Open Spousal Work Permits
The spouse or common-law partner of a PGWP holder can obtain a work permit only if the PGWP holder is working in a skilled occupation as defined in National Occupational Classification 0, A or B of the National Occupational Classification website. To demonstrate this, the spouse or common-law partner should show the following.
- a letter from their current employer confirming employment or a copy of their employment offer or contract; and
- a copy of 3 of their pay stubs.
One of the more surprising things about the PGWP is its rather high refusal rate. Indeed, during the first six months of 2016, the PGWP refusal rate exceeded 20% in every month except May, and in both June and March the refusal rate was 40% or more.

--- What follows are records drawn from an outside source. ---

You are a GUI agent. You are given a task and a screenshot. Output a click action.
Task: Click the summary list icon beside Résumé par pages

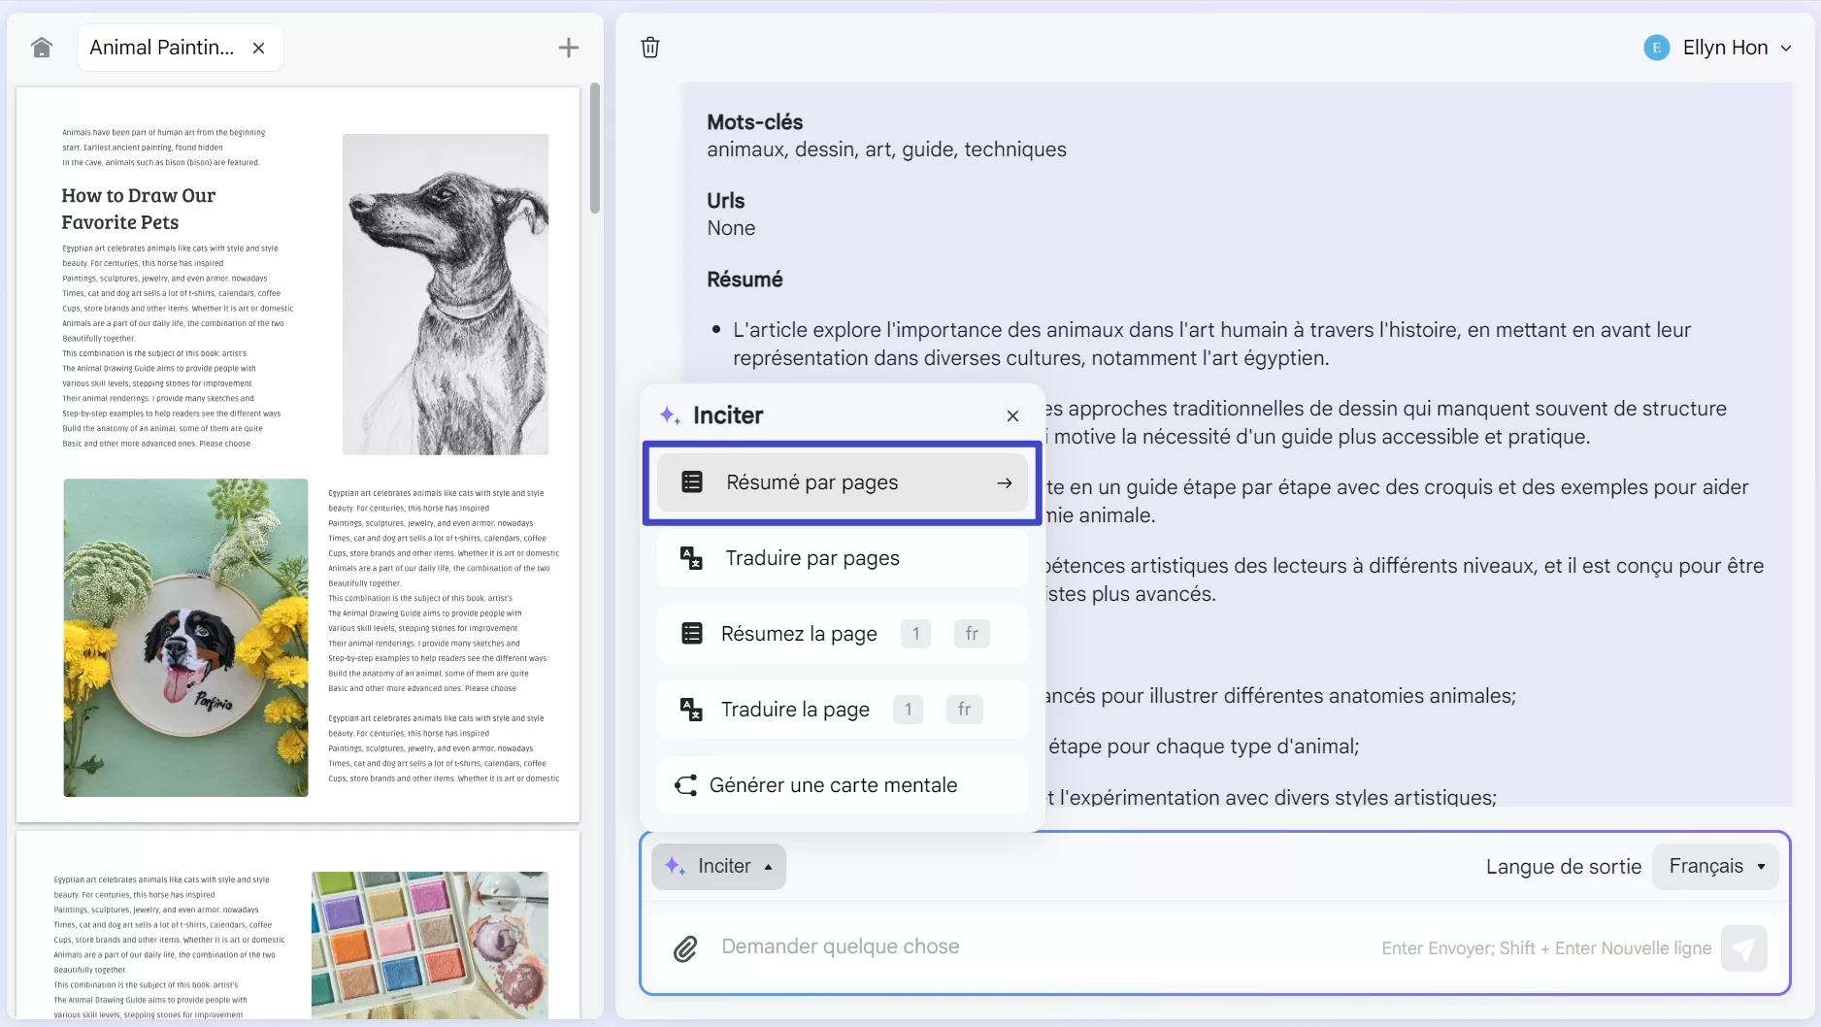[691, 481]
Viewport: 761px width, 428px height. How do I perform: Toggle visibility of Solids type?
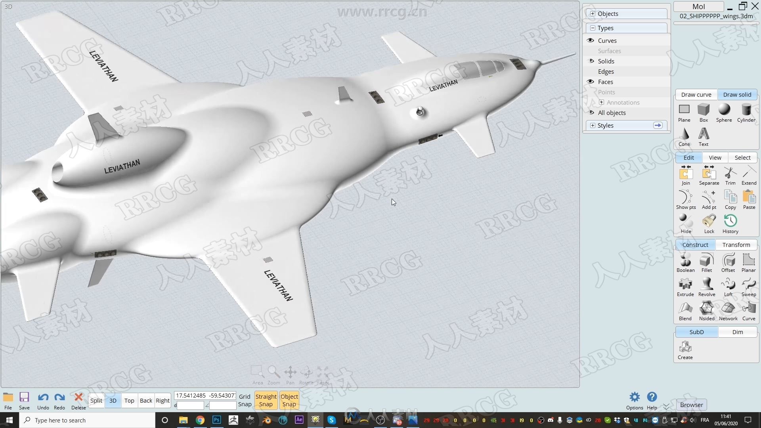tap(591, 61)
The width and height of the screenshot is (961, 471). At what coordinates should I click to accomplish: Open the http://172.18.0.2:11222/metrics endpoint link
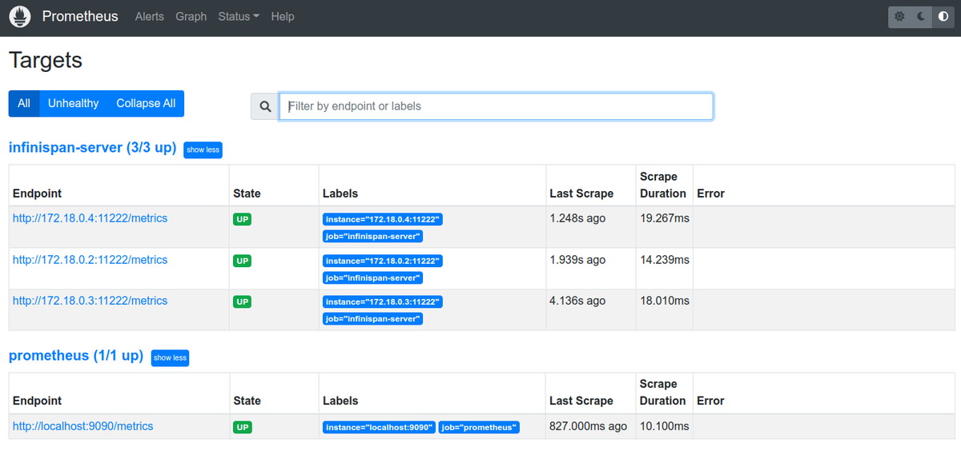tap(90, 259)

Although a breakdown of the reasons for refusal of PGWP applications has not been published, it is likely because international graduates either:
- attended a private school whose graduates are not eligible to receive PGWPs (which, contrary to the opinion of some private institutions) is mot of them;
- their application was returned for being incomplete and when they tried to apply again their study permit had expired; or
- a visa officer determined that they did not meet the full-time studies requirement.
In order to avoid such rejections, it is important that students:
- research their prospective educational institution so that they know whether it qualifies;
- ensure that their PGWP application is complete and that it includes the correct fee amount; and
- if there is any question about whether their studies were full-time, to make sure that it is explained in their application.
As with all applications, the onus is on the applicant to make sure that they have shown that they meet the requirements of the PGWP. If something is unclear, the visa officer is not under any obligation to seek clarification, but can refuse the application. For this reason, it is imperative that international graduates ensure that their application is complete and satisfactory.